First Deputy Chairman of the Central Bank Tulin expressed pride in the new approach to regulating banks
The Central Bank’s new approach to monitoring banks’ ties with the largest borrowers looks absolutely innovative and has no precedents in world practice. This was stated at the Financial Congress in St. Petersburg by the regulator’s first deputy chairman Dmitry Tulin, emphasizing that he is proud of the development transmits RBC.
He recalled that back in the summer of 2022, VTB CEO Andrei Kostin called for stopping the use of the regulatory standard being developed by the Basel Committee on Banking Supervision in Switzerland, the so-called “Basel”, and replacing it with something like “Voronezh”.
The banker then pointed out that, against the backdrop of unprecedented sanctions, following Swiss standards was becoming absurd. Thulin boasted that the transition in terms of regulating banks’ relationships with large borrowers had already taken place.
The main feature of “Voronezh” (we are talking about the requirements for the next five years, which the Central Bank announced at the end of June) the first deputy chairman of the Central Bank called its “multicoloredness”. If in “Basel” there is, figuratively speaking, painting in gray – then black will be added to the regulation (tightening), then white (easing) – now the approach is completely changing.
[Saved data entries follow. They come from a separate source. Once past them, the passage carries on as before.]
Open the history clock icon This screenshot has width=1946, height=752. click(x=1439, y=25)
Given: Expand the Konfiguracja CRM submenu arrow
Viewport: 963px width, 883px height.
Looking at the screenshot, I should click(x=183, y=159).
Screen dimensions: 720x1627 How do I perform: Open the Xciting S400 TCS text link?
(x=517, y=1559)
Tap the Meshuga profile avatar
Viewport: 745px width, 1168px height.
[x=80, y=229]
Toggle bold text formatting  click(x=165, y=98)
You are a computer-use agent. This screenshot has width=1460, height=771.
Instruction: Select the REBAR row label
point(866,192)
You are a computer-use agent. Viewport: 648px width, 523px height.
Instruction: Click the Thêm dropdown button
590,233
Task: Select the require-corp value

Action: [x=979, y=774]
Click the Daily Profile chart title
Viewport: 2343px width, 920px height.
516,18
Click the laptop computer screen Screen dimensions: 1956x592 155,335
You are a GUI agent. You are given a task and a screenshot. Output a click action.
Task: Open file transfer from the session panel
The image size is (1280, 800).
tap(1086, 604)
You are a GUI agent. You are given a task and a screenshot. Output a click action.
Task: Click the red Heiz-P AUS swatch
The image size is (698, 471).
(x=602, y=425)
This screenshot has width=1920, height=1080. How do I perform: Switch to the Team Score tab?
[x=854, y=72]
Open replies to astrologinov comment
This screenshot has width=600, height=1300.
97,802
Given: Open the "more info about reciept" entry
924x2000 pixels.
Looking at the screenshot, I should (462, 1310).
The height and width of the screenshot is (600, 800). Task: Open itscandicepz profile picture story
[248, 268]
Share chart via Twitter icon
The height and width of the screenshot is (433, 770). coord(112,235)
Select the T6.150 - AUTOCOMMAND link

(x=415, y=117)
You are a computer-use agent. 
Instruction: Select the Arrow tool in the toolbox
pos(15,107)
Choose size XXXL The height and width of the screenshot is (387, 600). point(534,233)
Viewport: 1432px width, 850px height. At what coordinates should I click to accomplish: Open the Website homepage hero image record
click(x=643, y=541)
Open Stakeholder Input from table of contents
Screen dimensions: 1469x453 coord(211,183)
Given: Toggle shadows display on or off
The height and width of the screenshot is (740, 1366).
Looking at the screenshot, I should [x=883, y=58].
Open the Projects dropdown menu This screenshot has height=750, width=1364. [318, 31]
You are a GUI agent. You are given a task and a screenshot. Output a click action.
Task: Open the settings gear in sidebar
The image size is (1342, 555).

Tulin refused to admit that the requirements were becoming tougher. In his opinion, the regulator was canceling the relaxations in the standards that had become irrelevant because keeping them would not help anyone, and a terrible end is better than horror without end.
One of the Central Bank’s innovations may be the creation of the Banking Sector Support Fund (BSSF) to help credit institutions whose risk concentration standards exceed signal values. The fund’s volume will presumably be 500 billion rubles.